- Location of Supreme Governing Junta
- Capital: Lima
- Common languages: Spanish
- Religion: Catholicism
- Government: Military junta
- • 1822–1823: José de la Mar
- • 1822–1823: Manuel Salazar
- • 1822–1823: Felipe Alvarado [es]
- Legislature: Constituent Congress of Peru
- • Established: 20 July 1822
- • First Intermedios campaign: October 1822–January 1823
- • Balconcillo mutiny: 27 February 1823
- Currency: Peruvian real
| Preceded by | Succeeded by |
| / Protectorate of Peru | Peruvian Republic / |

= Supreme Governing Junta =

Governing institution of Peru

The Supreme Governing Junta (Suprema Junta Gubernativa), also known as the Supreme Governing Junta of Peru (Suprema Junta Gubernativa del Perú), was the military junta that governed Peru as the country's executive power after José de San Martín renounced his title of Protector of Peru in September of 1822. It was created on July 20, 1822, by the country's Constituent Congress.

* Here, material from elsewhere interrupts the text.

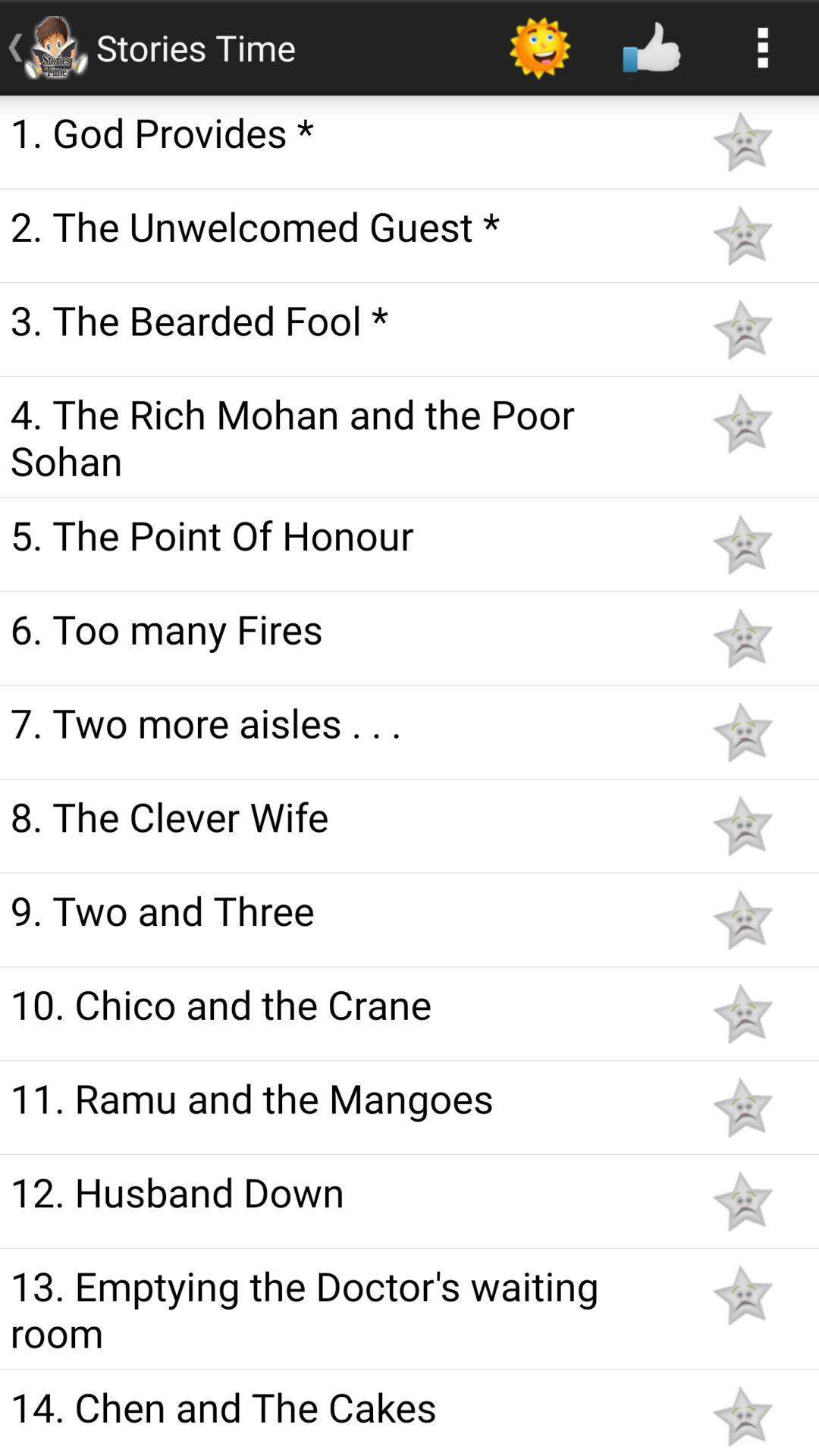
turn on 12. husband down (343, 1191)
Given the description of an element on the screen output the (x, y) to click on. 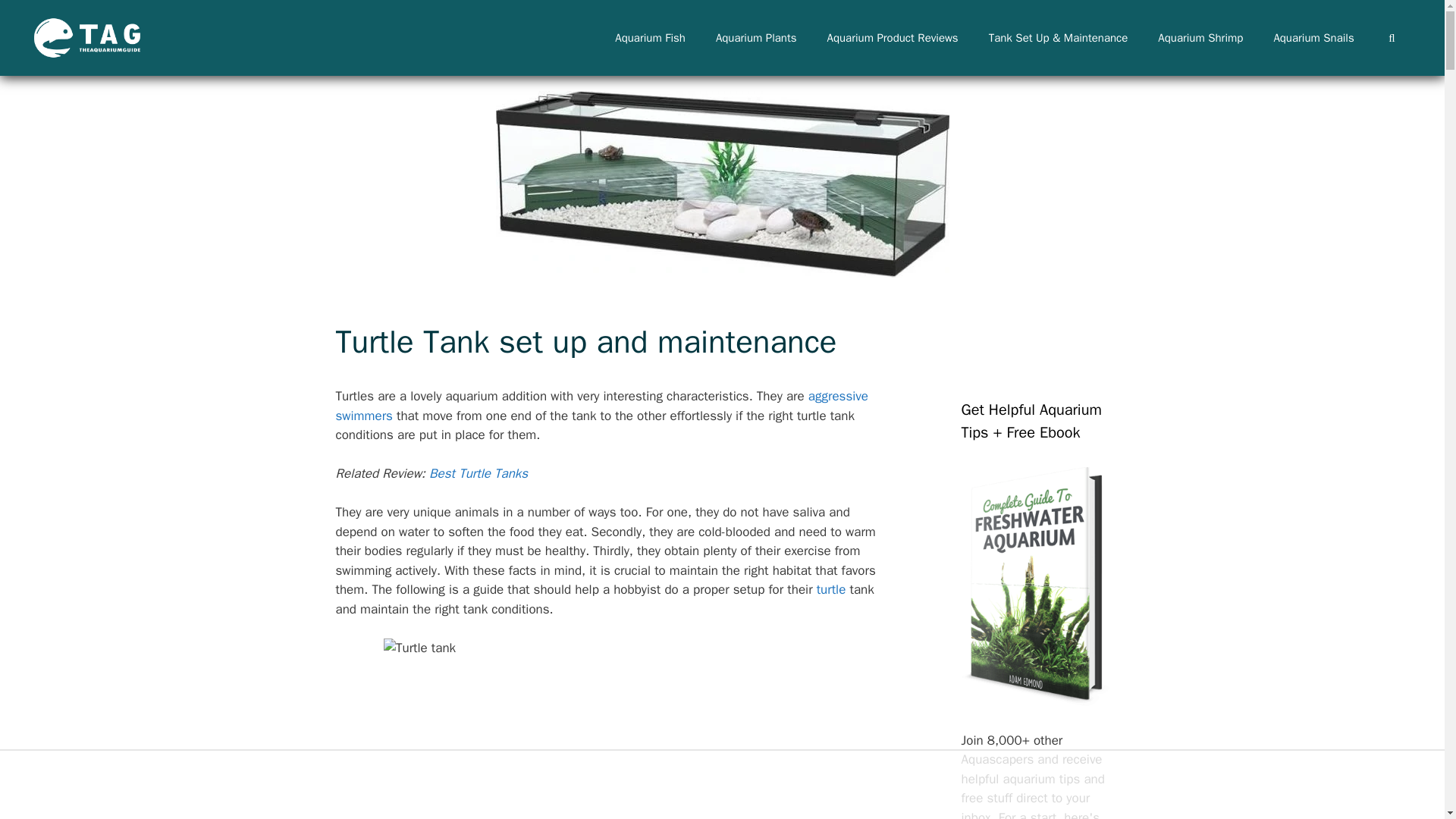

Its members—José de La Mar (president of the Junta), Felipe Antonio Alvarado and Manuel Salazar y Baquíjano—were chosen from among the deputies of the same Congress. Its primary mission was to end the War of Independence, since the royalist forces under the command of Viceroy of Peru José de la Serna were still resisting in southern and central Peru. This was carried out through the First Intermedios campaign that lasted from October 1822 to January 1823, in which the United Liberating Army, headed by General Rudecindo Alvarado, was defeated in two battles: those of Torata in January 19, and of Moquegua in January 21.

After the failed military campaign against Serna's forces, the military leaders of the Peruvian Army garrisoned in Lima rose up against the Junta and the Congress in what became known as the Balconcillo mutiny, the first coup d'état in the history of Peru.